Instructions to follow - The line containing "Tap satellite icon on first OFF-group photo" and every line after it, through the last line of the records, are to be transcribed exactly, and nothing else.

____

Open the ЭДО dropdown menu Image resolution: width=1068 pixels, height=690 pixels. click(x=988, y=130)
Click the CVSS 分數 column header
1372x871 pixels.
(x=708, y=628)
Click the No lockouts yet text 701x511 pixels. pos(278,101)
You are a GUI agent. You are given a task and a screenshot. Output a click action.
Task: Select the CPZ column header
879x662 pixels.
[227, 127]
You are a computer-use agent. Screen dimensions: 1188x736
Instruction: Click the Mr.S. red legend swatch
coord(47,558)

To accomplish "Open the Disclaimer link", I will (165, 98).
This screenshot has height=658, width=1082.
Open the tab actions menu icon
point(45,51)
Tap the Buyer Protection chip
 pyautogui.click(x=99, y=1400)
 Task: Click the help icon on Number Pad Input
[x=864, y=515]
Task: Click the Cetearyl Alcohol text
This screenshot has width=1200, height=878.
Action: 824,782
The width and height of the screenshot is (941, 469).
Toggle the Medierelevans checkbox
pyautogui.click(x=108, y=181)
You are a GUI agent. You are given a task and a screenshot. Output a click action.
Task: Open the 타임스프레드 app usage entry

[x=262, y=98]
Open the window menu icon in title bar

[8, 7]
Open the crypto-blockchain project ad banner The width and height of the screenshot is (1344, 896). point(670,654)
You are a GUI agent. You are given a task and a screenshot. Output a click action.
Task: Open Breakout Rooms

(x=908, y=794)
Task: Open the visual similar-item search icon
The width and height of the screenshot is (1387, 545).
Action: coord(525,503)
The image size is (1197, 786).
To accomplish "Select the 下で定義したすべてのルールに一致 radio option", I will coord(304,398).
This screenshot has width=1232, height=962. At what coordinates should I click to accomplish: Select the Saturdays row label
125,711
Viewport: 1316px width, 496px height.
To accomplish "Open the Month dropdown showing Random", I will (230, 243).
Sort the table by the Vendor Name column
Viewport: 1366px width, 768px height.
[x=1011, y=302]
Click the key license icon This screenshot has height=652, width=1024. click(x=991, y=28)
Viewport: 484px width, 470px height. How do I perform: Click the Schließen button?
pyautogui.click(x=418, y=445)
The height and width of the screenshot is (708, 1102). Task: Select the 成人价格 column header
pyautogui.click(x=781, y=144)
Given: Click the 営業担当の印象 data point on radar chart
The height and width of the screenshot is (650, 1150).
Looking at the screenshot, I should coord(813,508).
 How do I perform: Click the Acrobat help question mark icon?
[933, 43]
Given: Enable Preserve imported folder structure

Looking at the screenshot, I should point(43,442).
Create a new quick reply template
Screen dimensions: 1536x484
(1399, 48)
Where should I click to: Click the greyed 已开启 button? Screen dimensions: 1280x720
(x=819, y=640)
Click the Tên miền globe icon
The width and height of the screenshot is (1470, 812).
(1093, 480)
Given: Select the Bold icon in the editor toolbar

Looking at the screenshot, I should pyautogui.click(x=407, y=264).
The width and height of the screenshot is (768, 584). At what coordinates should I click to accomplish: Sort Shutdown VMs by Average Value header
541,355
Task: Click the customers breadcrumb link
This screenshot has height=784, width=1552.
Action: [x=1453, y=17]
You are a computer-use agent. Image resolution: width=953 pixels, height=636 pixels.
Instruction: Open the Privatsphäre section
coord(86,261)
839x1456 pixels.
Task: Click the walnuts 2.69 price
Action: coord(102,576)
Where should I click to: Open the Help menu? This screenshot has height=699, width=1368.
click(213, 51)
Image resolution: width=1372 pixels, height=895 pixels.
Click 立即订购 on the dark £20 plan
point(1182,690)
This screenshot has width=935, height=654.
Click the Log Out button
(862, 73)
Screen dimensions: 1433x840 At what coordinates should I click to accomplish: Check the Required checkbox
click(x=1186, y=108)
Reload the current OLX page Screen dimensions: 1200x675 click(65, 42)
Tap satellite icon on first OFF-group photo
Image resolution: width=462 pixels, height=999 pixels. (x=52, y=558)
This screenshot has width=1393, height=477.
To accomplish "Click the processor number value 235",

____

Response for this exercise -
Tap satellite icon on first OFF-group photo
Image resolution: width=462 pixels, height=999 pixels. (x=52, y=558)
This screenshot has width=1393, height=477.
To accomplish "Click the processor number value 235",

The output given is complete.